[Collected data entries]
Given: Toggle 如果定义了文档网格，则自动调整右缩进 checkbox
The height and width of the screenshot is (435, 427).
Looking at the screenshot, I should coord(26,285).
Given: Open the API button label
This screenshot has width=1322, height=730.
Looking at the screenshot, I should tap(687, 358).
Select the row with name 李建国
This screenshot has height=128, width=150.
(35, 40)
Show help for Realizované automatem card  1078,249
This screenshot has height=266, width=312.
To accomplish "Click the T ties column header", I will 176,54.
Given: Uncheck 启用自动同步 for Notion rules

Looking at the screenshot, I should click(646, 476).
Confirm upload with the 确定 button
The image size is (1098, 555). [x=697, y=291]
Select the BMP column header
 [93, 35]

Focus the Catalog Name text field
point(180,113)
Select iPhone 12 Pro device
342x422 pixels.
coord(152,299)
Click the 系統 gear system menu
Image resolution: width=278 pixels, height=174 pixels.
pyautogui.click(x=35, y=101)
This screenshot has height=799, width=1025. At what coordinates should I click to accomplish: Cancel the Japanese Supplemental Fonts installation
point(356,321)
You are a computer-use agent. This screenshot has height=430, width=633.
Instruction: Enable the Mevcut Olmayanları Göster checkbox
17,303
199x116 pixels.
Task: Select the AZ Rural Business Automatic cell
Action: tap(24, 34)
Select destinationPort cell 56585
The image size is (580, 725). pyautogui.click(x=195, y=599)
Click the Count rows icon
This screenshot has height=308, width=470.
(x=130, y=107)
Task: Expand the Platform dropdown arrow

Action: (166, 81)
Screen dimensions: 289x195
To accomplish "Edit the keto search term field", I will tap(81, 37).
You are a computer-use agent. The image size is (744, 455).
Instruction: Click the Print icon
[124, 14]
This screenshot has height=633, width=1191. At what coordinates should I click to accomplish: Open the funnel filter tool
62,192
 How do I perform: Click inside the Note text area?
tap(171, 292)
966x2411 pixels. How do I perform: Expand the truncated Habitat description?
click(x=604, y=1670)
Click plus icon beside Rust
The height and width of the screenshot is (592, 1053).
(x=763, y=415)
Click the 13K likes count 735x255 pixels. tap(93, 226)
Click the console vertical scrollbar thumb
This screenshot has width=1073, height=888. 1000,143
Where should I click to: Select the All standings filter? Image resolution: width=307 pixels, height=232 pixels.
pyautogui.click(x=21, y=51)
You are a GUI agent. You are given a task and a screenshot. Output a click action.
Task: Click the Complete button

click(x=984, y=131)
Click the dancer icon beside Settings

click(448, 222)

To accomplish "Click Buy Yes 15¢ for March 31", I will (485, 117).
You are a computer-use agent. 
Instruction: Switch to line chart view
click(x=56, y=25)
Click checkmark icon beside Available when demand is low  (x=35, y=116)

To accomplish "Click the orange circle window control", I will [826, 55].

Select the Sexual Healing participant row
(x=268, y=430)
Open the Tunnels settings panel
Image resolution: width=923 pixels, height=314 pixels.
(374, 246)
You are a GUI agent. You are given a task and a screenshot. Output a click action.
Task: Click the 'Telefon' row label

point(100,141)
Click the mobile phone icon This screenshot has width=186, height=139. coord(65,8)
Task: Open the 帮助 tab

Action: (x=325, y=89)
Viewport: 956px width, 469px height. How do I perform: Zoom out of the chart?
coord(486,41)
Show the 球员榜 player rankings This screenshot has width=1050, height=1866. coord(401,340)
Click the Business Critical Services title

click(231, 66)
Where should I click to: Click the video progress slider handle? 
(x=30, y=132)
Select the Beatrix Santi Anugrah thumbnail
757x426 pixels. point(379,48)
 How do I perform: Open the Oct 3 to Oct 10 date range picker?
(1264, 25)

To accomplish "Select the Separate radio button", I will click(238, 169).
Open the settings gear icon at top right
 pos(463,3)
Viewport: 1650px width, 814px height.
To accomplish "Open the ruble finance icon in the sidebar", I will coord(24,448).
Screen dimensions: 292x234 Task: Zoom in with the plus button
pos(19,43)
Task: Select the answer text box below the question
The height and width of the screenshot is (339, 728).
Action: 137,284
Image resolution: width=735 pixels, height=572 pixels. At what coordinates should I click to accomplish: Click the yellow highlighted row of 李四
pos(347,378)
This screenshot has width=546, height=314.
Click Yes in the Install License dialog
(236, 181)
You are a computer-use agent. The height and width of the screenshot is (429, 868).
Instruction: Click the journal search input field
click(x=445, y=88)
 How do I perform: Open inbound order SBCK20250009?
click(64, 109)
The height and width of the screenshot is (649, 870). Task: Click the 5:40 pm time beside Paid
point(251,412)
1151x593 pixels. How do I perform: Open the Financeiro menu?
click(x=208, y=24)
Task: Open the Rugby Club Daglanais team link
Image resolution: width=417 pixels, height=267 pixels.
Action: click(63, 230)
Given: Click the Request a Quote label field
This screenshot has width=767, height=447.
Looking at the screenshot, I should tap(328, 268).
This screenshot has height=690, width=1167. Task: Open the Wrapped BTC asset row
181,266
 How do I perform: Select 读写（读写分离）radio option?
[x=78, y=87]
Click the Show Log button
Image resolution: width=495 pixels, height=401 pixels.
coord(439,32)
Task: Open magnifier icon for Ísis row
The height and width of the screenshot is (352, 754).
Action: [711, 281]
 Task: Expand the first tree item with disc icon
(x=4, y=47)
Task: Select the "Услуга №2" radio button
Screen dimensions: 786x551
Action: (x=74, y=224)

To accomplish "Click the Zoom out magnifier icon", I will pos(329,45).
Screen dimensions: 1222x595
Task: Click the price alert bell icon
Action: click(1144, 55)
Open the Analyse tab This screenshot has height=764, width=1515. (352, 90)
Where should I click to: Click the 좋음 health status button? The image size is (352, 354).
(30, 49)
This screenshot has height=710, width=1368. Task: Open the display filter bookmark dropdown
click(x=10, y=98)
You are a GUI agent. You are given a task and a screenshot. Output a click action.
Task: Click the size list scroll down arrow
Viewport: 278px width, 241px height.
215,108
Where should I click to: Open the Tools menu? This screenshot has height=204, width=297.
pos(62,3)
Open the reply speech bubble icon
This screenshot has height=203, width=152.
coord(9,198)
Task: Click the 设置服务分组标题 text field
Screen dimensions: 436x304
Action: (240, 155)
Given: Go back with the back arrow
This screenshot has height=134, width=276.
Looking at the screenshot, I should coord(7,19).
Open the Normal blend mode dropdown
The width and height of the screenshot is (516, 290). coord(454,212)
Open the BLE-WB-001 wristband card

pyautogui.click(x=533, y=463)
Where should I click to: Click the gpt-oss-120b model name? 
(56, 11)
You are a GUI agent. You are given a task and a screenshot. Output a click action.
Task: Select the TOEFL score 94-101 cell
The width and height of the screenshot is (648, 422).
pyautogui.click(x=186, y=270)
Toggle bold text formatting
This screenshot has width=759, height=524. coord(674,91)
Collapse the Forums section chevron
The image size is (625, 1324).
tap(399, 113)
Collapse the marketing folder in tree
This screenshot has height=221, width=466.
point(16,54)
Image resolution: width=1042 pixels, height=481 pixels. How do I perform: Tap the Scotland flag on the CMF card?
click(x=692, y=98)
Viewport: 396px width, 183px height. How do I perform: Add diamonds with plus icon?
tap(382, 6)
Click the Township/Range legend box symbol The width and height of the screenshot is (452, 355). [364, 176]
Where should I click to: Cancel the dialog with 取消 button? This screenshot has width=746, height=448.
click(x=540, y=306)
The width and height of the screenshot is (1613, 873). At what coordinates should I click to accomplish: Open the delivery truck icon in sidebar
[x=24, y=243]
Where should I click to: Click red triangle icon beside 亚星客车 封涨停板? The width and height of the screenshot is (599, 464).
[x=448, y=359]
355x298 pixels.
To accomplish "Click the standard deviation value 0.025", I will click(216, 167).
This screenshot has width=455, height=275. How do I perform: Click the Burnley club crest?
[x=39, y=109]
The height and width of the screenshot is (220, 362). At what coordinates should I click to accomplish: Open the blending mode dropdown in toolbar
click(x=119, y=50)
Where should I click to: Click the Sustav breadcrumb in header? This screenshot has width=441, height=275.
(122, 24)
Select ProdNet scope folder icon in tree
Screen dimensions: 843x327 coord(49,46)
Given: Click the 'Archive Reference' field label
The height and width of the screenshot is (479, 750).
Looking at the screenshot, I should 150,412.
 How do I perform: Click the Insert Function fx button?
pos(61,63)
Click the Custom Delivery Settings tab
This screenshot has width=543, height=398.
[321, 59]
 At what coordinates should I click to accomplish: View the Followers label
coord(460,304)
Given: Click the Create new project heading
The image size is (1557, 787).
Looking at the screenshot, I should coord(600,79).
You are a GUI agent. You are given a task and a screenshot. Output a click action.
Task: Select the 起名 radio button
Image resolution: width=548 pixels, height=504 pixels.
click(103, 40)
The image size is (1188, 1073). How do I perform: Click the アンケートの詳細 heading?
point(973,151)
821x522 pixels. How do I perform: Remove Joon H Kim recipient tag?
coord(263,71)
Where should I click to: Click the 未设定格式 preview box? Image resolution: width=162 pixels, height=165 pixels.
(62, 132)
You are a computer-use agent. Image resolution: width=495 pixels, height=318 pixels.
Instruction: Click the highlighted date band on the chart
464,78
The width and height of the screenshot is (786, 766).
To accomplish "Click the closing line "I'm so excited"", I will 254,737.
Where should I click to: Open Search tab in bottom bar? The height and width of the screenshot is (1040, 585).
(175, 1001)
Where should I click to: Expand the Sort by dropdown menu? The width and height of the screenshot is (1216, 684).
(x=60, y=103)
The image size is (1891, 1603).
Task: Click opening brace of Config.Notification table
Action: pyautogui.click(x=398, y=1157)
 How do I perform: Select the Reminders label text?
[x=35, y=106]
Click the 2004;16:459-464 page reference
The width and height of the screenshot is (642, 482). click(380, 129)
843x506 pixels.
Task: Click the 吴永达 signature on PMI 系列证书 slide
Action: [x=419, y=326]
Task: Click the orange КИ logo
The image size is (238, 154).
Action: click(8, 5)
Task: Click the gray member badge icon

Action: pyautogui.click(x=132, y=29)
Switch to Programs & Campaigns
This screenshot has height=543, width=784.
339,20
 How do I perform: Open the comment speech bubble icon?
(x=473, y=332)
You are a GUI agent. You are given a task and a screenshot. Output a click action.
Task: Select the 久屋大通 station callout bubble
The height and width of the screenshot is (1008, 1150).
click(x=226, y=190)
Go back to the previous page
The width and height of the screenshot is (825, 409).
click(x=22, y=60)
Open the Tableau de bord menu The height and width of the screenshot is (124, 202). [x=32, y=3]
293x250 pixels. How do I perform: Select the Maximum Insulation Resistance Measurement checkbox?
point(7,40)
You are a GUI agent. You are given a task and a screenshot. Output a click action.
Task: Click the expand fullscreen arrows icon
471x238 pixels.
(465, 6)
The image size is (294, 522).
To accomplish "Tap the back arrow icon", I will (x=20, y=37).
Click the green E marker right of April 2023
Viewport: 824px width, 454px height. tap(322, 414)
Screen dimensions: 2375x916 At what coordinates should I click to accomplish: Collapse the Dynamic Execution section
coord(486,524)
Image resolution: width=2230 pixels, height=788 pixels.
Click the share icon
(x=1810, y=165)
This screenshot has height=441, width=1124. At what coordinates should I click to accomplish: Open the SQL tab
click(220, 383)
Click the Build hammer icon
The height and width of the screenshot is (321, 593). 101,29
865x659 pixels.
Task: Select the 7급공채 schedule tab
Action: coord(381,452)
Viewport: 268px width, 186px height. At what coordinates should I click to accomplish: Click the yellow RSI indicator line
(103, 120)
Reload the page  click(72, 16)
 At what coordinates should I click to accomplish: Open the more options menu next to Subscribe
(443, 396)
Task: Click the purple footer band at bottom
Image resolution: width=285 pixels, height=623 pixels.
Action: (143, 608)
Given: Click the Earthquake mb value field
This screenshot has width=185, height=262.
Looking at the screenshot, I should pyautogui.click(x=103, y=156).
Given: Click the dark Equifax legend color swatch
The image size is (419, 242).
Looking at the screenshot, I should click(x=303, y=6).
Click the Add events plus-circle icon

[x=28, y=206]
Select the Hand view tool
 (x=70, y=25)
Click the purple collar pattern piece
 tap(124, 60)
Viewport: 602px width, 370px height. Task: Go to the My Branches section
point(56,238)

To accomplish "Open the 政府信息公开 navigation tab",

**Problem:**
If a line in the entries includes the word "legend", copy that line out.

**Written answer:**
Click the Township/Range legend box symbol The width and height of the screenshot is (452, 355). [364, 176]
Given: Click the dark Equifax legend color swatch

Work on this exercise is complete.